#HerWorldHerStory: Why Valerie Ng, 23, believes in the power of education to fight poverty

by Cara Van Miriah; Hayley Tai & Wen Xuan  /   March 19, 2020

Being evicted from her home a week before A-levels didn’t dull the spirit of the NUS graduate


#HerWorldHerStory is a collection of 60 women sharing their successes, passions, challenges, inspirations, hopes and dreams. Together, they give a snapshot of what it is to be a woman today.

Every month from March till August, we present 10 women navigating their lives now – and in their own words. This is Valerie Ng’s story…

Hair Aung Apichai, using Kevin Murphy Makeup Lolent Lee, using Shiseido

The volunteer tutor overcame poverty through education, and later started a free tuition programme for underprivileged children.

I knew excelling in my exams would open doors for scholarships and a better-paying career path, giving me a shot at social mobility.

This is also what I hope for my tutees – and the reason I jumped on the opportunity to help the financially needy kids who might lack access to educational privileges, through a free tuition programme.

I believe in the power of education to overcome poverty, and it’s important to look beyond the present circumstances and towards the future.

I know what it’s like to be poor, having been in that situation before. At one point in my life, I stood in Ngee Ann City’s Kinokuniya every day for six hours, poring over books to avoid going home where the loan sharks would harass us.

A week before my A-level examinations, my family was evicted from the rental flat, as we could no longer afford to pay rent.

My phone line was cut off, and with no money, I relied on the kindness of my friends and teachers, who pooled pocket money and shared their canteen food. A friend even opened her home to me.

I buried myself deep in my studies. With the aid of bursaries and a bank loan, I recently graduated as a psychology major from the National University of Singapore.
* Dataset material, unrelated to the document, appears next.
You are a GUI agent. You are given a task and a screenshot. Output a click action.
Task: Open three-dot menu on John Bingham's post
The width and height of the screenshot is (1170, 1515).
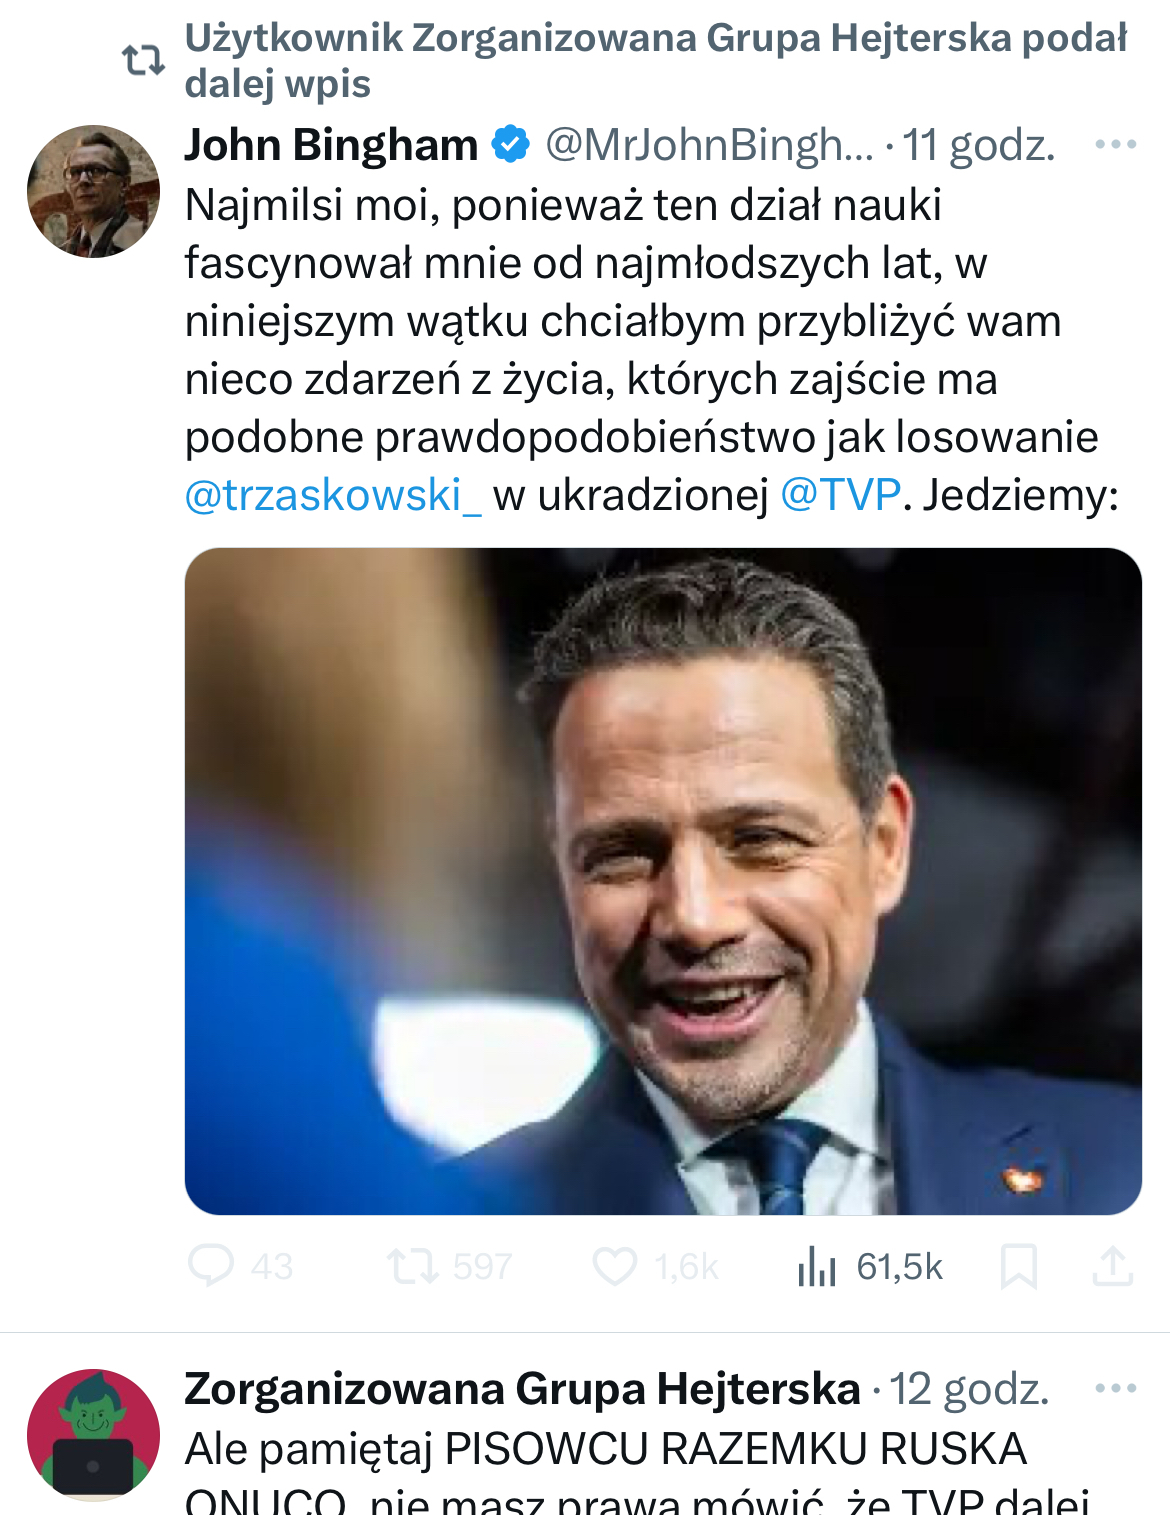click(1115, 145)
Along with my friends Yip Yunting and Karin Pang, we give free English and Math tuition classes on Saturdays to underprivileged primary school children at Ang Mo Kio’s Cheng San Community Centre. I also plan the activities and prepare worksheets for the programme. The programme now has 10 primary school students aged nine to 12.

Last year, one of my students was awarded the Edusave Good Progress Award by the Ministry of Education. It was a very rewarding moment for all of us.